Which lines of the data hold the word "agent"? Copy all of them.

Data for the task:
--- --- ---

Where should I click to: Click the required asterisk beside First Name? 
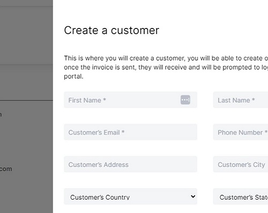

--- --- ---

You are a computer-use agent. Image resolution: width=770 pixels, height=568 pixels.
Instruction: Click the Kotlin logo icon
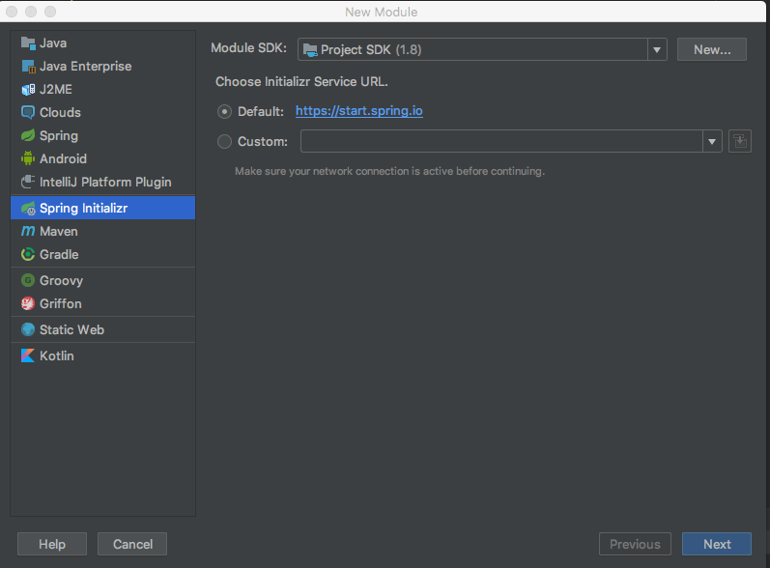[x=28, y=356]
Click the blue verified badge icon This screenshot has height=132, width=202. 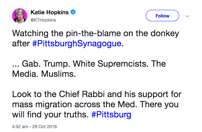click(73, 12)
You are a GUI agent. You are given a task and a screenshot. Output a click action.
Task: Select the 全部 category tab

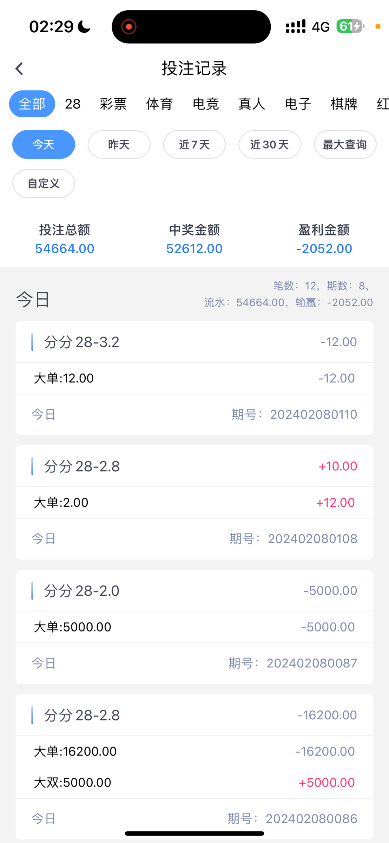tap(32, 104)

--- --- ---

Solution:
You are a computer-use agent. Image resolution: width=770 pixels, height=568 pixels.
You are a GUI agent. You are given a task and a screenshot. Output a click action.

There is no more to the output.